Пора. Моё адское состояние души длилось достаточно. Оно началось с минуты моей возмужалости. В коллеже мои товарищи нарушили всю живость и самую нежную меланхолию моих чувств. Во время купанья зябкая нагота моих товарищей вызывала во мне сильный экстаз. Срисовывая античные произведения, я наслаждался благородными мужскими академиями; по призванию язычник, я не понимал добродетели, без того чтобы не облечь её в гармонические формы какого-нибудь атлета, юного героя или юного бога, и я страдал, сливая мечты и стремления моей души в гимн мужскому телу. В то же время я находил петухов и фазанов более красивыми, чем их самки, тигров и львов чудеснее тигриц и львиц! Но я молчал и скрывал мои симпатии. Я пытался даже обманывать свои взгляды и чувства; я призывал душу и тело к презрению и, отрицанию их склонностей. Таким образом, в пансионе, я питал безнадёжную любовь к Вилльяму Перси, юному английскому лорду, тому самому, который меня чуть не утопил, и я никогда не смел выразить ему хотя бы братским расположением ту горячность, которую чувствовал к нему.

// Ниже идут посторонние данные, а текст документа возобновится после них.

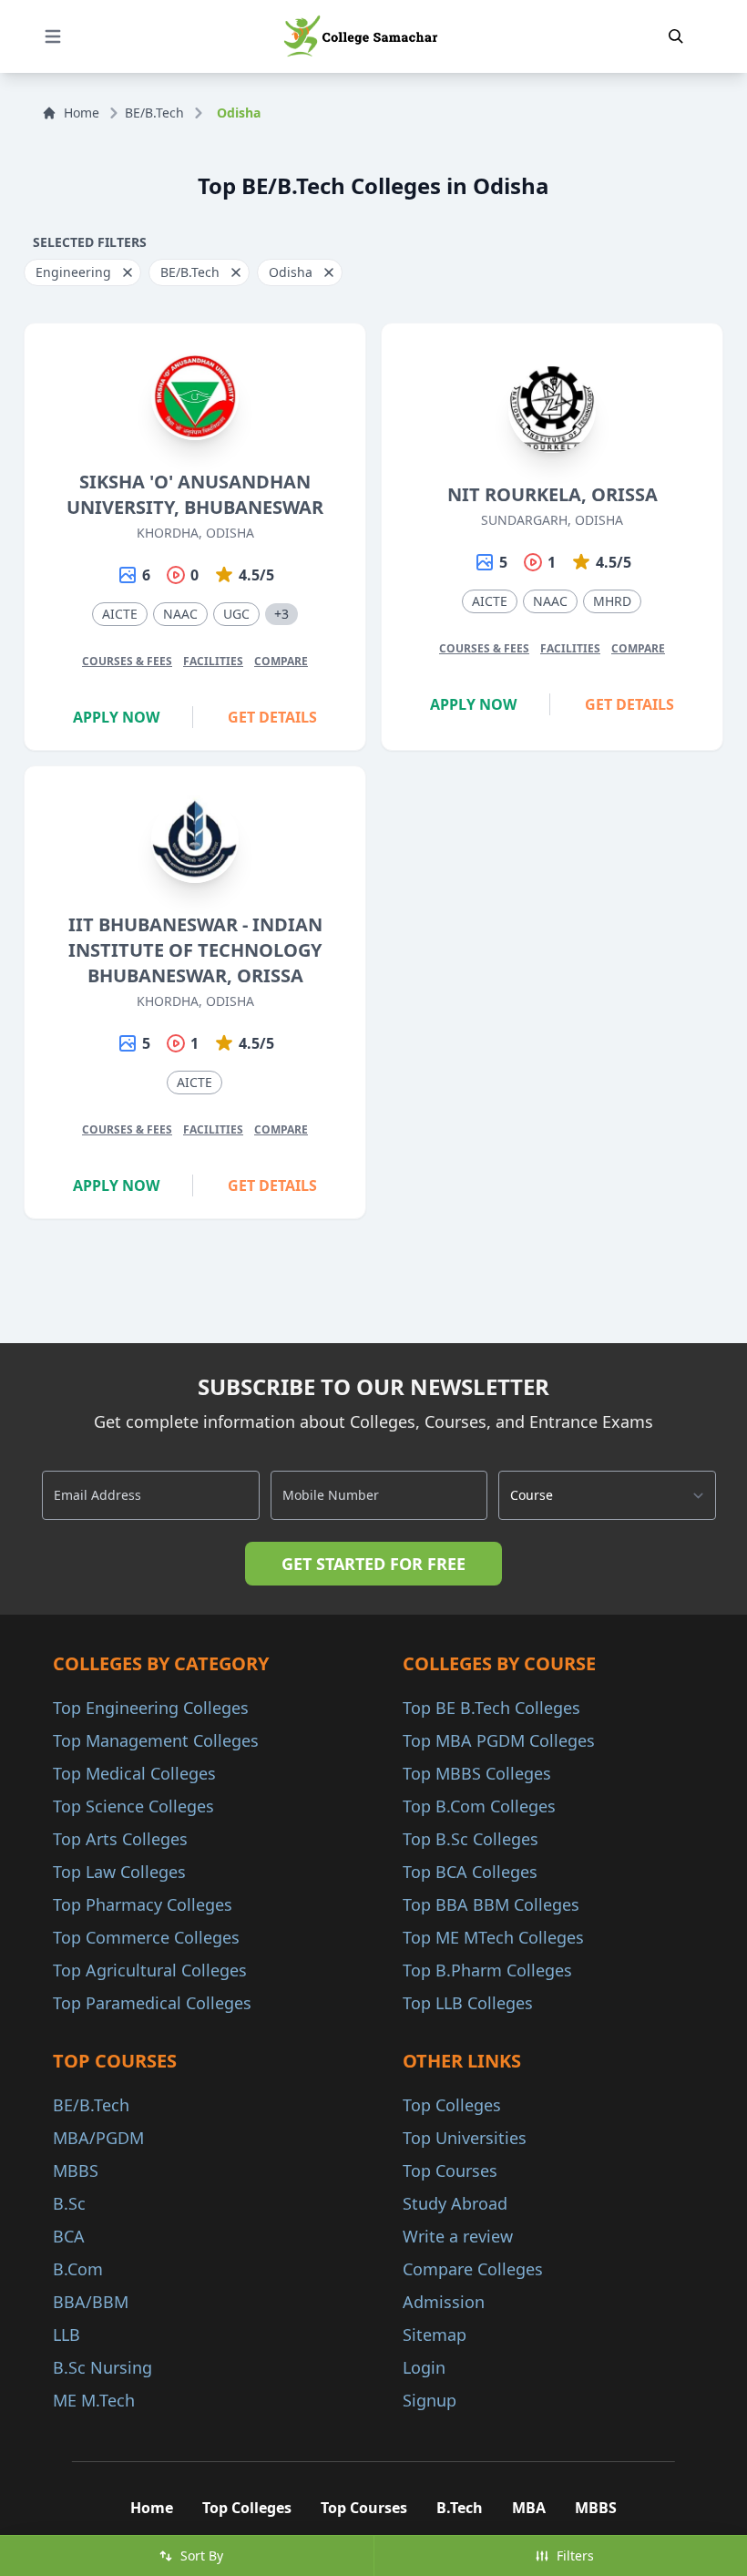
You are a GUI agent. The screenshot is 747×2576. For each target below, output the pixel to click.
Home (81, 112)
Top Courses (450, 2170)
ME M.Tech (94, 2400)
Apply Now (116, 717)
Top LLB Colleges (468, 2003)
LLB (66, 2334)
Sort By (201, 2555)
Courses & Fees (127, 661)
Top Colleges (452, 2105)
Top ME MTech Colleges (493, 1937)
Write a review (458, 2236)
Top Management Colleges (156, 1740)
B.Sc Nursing (102, 2367)
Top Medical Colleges (134, 1773)
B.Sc (69, 2203)
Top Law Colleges (119, 1872)
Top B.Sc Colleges (470, 1839)
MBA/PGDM (98, 2138)
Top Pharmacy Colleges (142, 1904)
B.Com (78, 2269)
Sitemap (434, 2334)
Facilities (213, 661)
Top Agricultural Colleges (150, 1970)
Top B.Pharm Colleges (487, 1970)
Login (424, 2367)
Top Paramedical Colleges (152, 2003)
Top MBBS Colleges (477, 1773)
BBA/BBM (90, 2302)
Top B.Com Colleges (479, 1806)
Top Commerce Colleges (146, 1937)
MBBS (75, 2170)
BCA (69, 2236)
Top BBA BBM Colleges (491, 1904)
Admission (444, 2302)
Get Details (272, 717)
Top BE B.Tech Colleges (491, 1708)
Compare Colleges (473, 2269)
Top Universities (465, 2138)
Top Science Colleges (133, 1806)
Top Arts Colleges (120, 1839)
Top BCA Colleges (470, 1872)
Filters (575, 2555)
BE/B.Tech (154, 112)
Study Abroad (455, 2203)
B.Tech (459, 2508)
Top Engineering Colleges (151, 1708)
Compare (281, 661)
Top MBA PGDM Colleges (499, 1740)
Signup (429, 2400)
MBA (529, 2508)
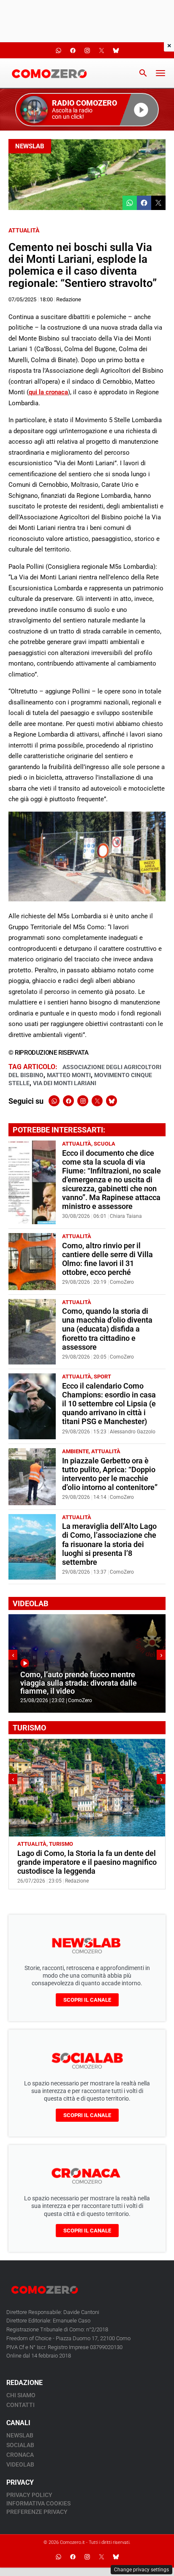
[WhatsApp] (54, 1100)
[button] (87, 109)
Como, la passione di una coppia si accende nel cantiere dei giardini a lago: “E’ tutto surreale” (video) (78, 1682)
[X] (97, 1100)
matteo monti (69, 1075)
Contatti (20, 2404)
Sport (102, 1376)
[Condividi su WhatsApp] (129, 203)
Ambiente (75, 1451)
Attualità (23, 230)
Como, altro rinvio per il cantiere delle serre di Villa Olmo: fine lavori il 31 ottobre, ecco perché (107, 1259)
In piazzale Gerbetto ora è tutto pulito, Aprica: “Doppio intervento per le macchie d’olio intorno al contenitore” (110, 1474)
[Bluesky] (111, 1100)
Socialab (20, 2445)
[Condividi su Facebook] (144, 203)
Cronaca (20, 2454)
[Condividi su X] (158, 203)
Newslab (29, 146)
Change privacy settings (141, 2570)
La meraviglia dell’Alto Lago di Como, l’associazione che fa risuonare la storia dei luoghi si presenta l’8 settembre (109, 1544)
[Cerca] (143, 73)
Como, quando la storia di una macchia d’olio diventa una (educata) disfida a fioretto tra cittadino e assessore (107, 1329)
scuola (104, 1144)
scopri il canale (87, 2000)
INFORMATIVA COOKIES (38, 2503)
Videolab (20, 2464)
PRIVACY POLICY (29, 2494)
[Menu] (160, 73)
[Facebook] (68, 1100)
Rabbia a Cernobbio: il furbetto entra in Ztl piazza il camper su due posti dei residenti (82, 1862)
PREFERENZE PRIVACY (37, 2511)
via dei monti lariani (64, 1083)
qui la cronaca (48, 392)
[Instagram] (82, 1100)
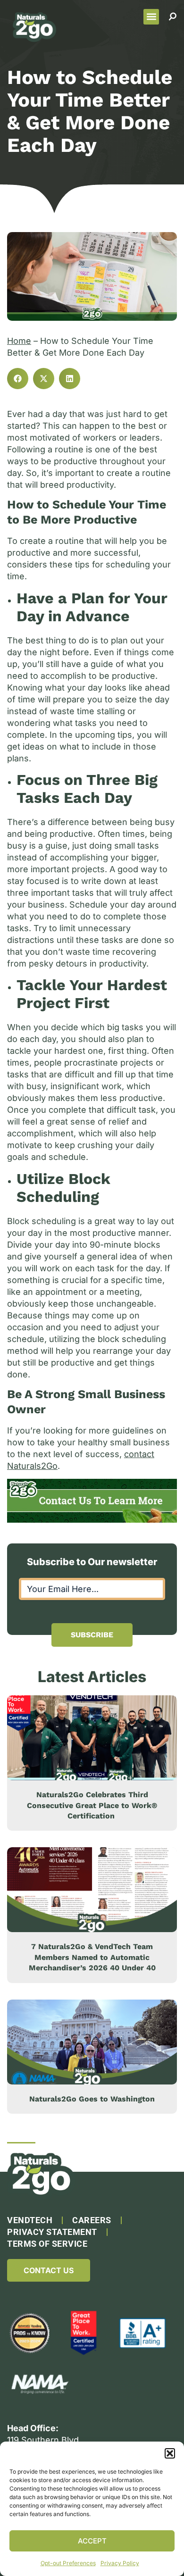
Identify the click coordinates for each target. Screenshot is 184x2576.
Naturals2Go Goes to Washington (92, 2098)
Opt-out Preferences (68, 2563)
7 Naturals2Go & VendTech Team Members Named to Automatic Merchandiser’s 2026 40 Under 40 (92, 1957)
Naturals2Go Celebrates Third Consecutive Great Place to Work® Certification (92, 1805)
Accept (92, 2540)
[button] (170, 2453)
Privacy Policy (119, 2563)
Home (19, 341)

По выходе из Баденбергского замка, когда я тебя встретил, Бландина, я подумал, ощущая любовь к тебе, что становлюсь таким, как все. Но к несчастью для нас обоих, эта встреча была только случайной в моей половой жизни. Несмотря на честные и героические успехи, титаническую сосредоточенность страсти на лучшей и самой привлекательной из женщин, мои телесные влечения вскоре отвернулись от тебя и тебя Бландина, я любил отныне одной душой! В то время, остатки христианских сомнений, или скорее библейских, внушали мне ужас к самому себе. Я был противен самому себе, я чувствовал себя, действительно, проклятым, одержимым, предназначенным для огня Содома!
Затем несправедливость, беззаконие моей судьбы примирили меня невольно с самим собою. Я начал считаться только с собственною совестью и моим внутренним сознанием. Сильный моей абсолютной правдивостью, я отстранялся от влюбчивых стремлений большинства людей. Чтение окончательно подтвердило мою правоту и законность моих наклонностей. Художники, мудрецы, герои, короли, папы, даже боги оправдывали и как бы возбуждали собственным примером культ мужской красоты. Во время моих колебаний и угрызений совести, чтобы погрузиться снова в мою веру и чувственную религию, я перечитывал пламенные сонеты Шекспира к Вилльяму Херберту, графу де Пемброку, сонеты не менее страстные Микель-Анжело к рыцарю Томмазо ди Кавальери; я набирался сил, вспоминая отрывки из сочинений Монтеня, Теннисона, Вагнера, Уитмана; я представлял себе молодых юношей на банкете Платона, возлюбленных Фивского божественного отряда, Афила и Патрокла, Дамона и Пифия, Адриана и Антиноя, Харитона и Меланина, Диоклеса, Клеомаха, я разделял все эти благородные страсти античной жизни и эпохи Возрождения, о которых нам грубо говорят в коллеже, умалчивая о чудесном эротизме, как вдохновителе абсолютного искусства эпических движений и высшей гражданской добродетели.